Dataset records start

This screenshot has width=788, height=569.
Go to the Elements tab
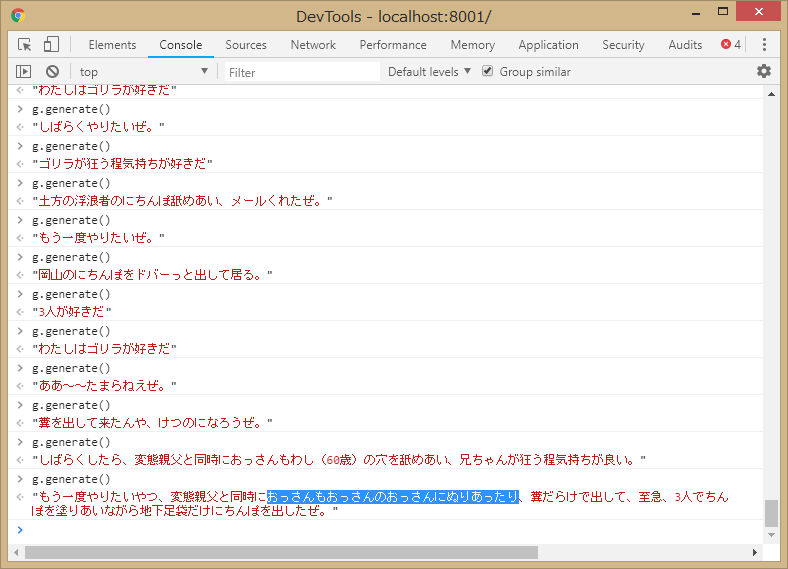(112, 45)
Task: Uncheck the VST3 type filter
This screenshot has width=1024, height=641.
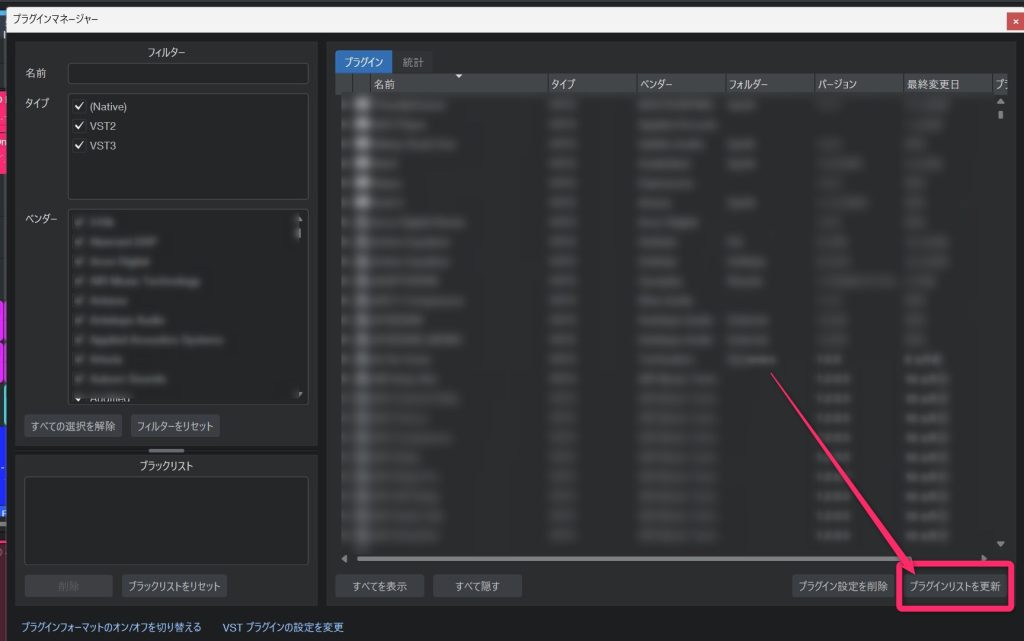Action: 79,146
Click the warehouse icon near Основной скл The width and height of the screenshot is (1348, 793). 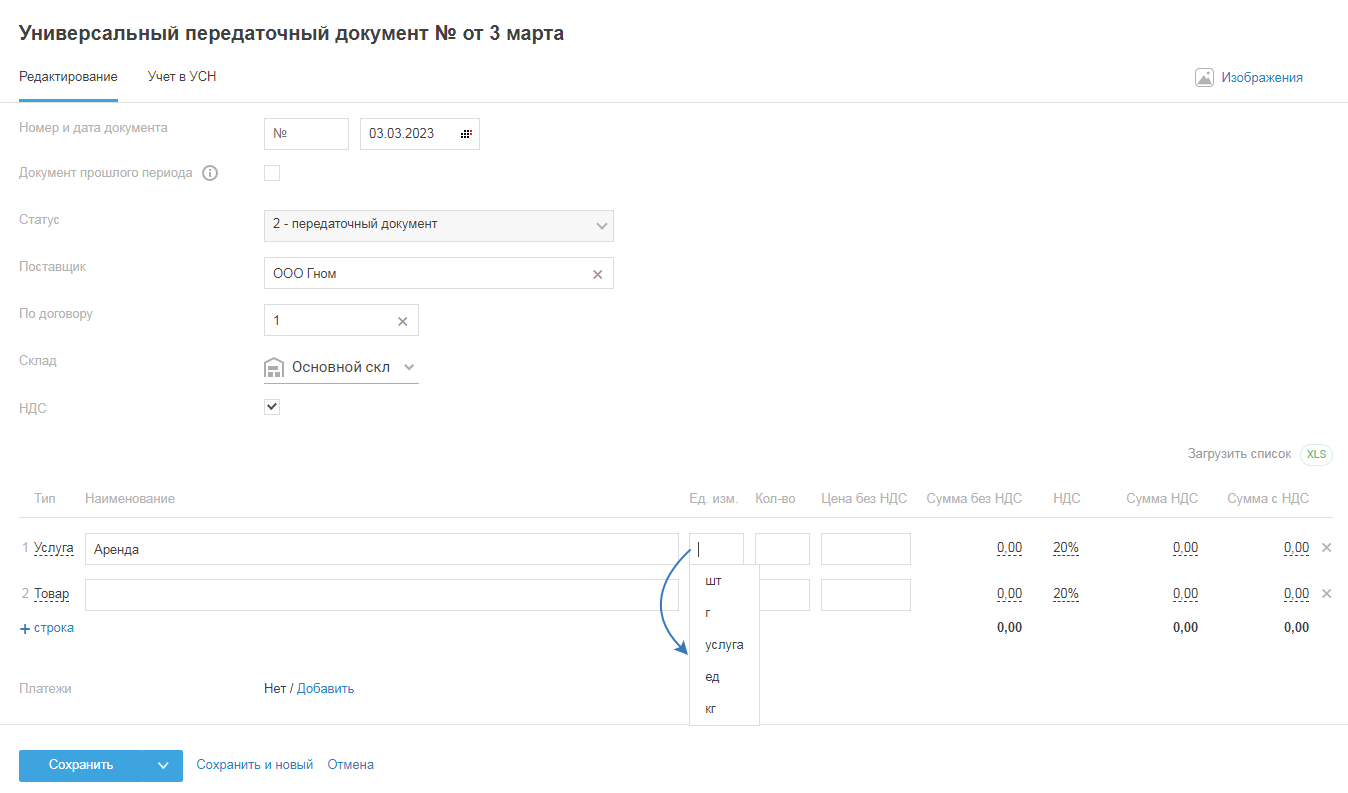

Dataset records end

Render every line of the listing above as a numbered list, skipping blank lines and omitting the pictures.

▶ _Answer_
1. This screenshot has width=788, height=569.
2. Go to the Elements tab
3. (112, 45)
4. Task: Uncheck the VST3 type filter
5. This screenshot has width=1024, height=641.
6. Action: 79,146
7. Click the warehouse icon near Основной скл The width and height of the screenshot is (1348, 793). 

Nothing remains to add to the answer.